Task material
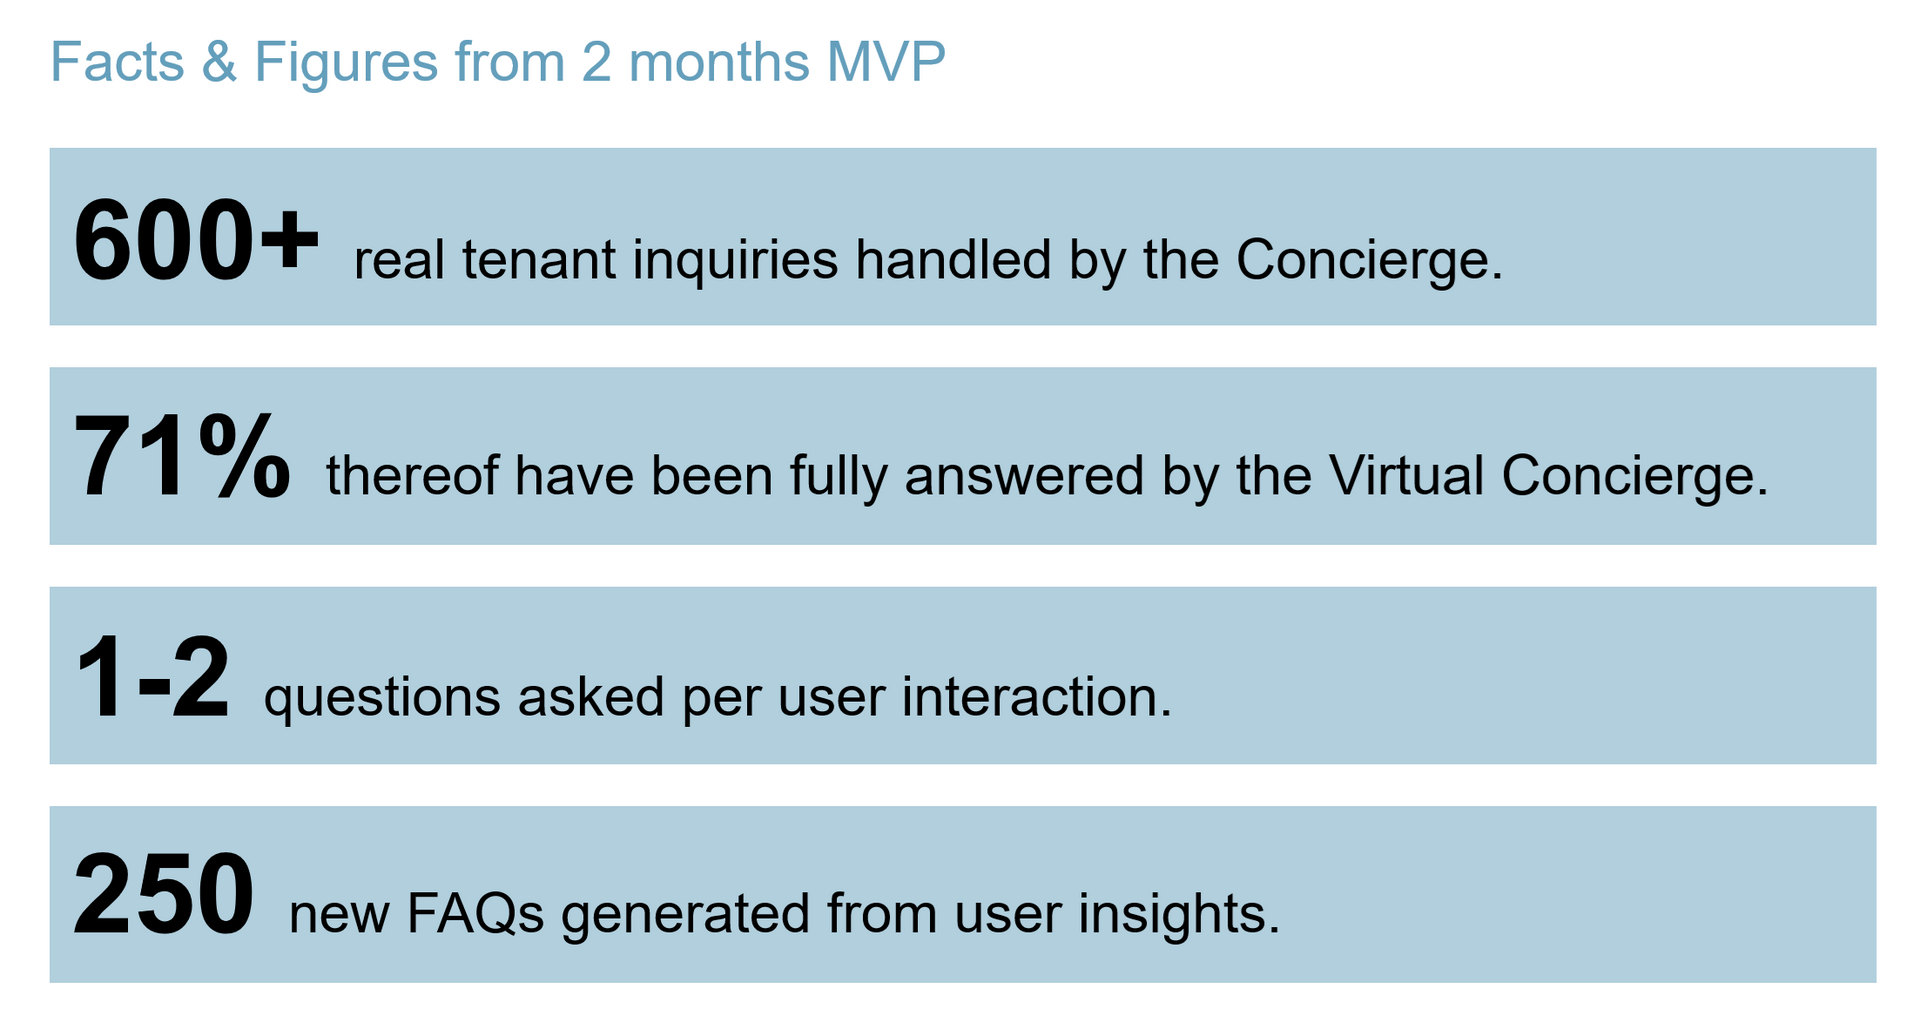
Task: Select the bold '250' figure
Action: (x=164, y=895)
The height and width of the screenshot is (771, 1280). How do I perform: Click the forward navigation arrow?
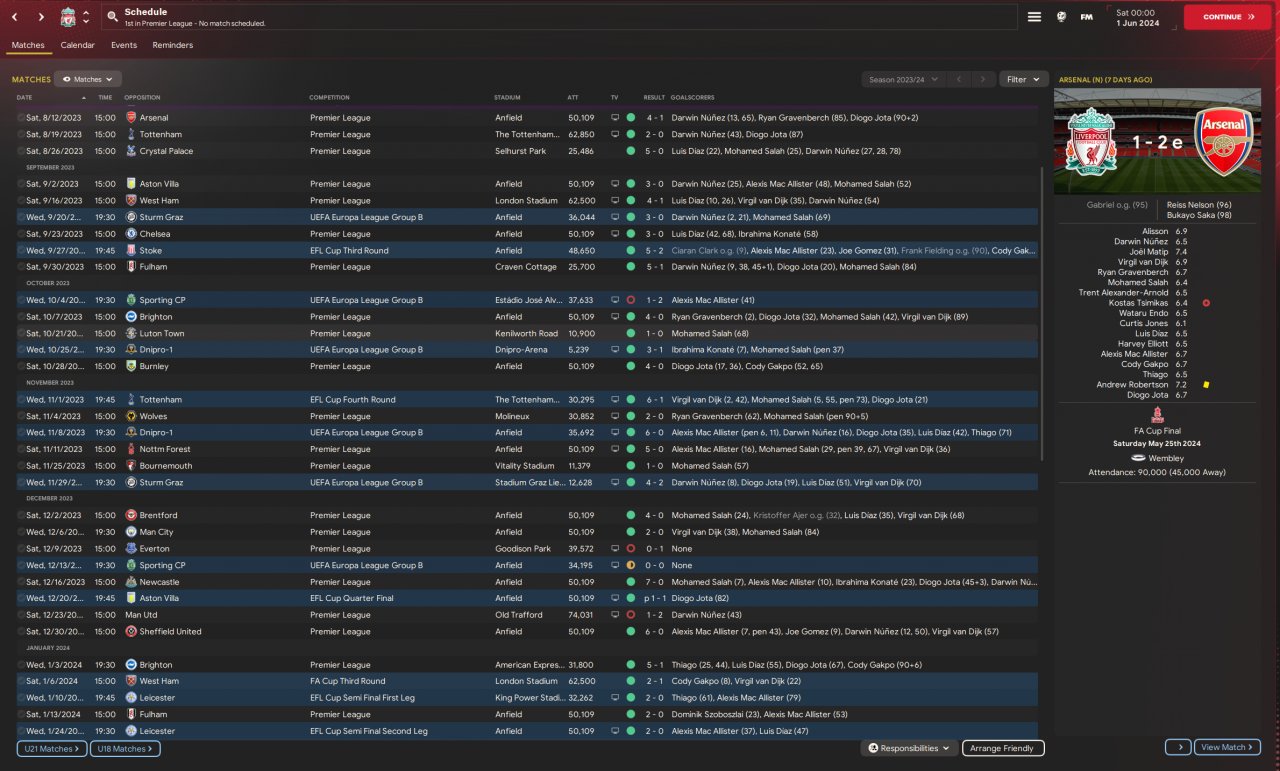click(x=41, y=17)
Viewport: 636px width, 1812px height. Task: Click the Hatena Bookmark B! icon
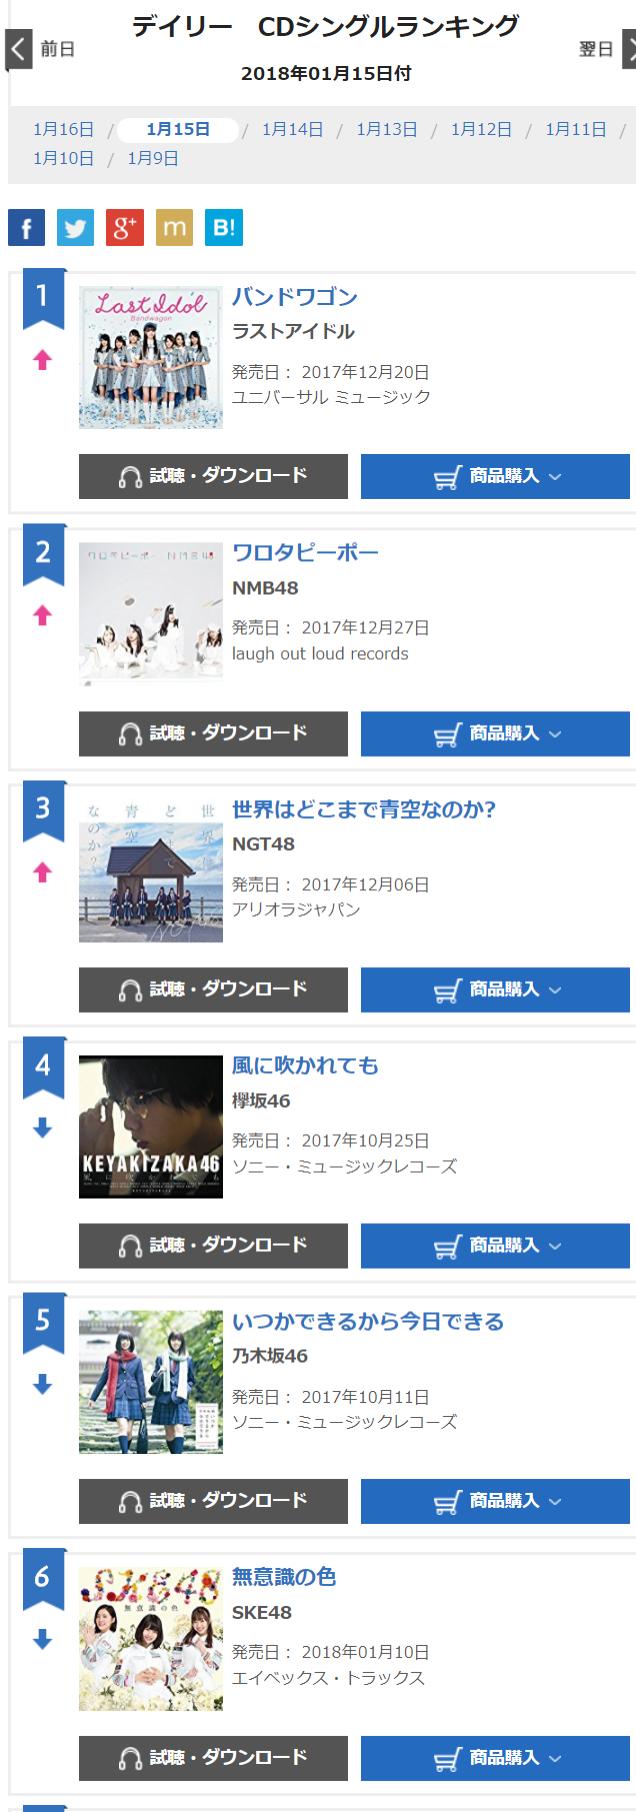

Task prompt
Format the listing from the line containing "The height and" through the end as a Markdown table with the columns Row and Line, one numbered row per line. Leave out blank lines and pictures.

Answer to the problem
| Row | Line |
|---|---|
| 1 | The height and width of the screenshot is (771, 1280). How do I perform: Click the forward navigation arrow? |
| 2 | click(x=41, y=17) |
| 3 | Viewport: 636px width, 1812px height. Task: Click the Hatena Bookmark B! icon |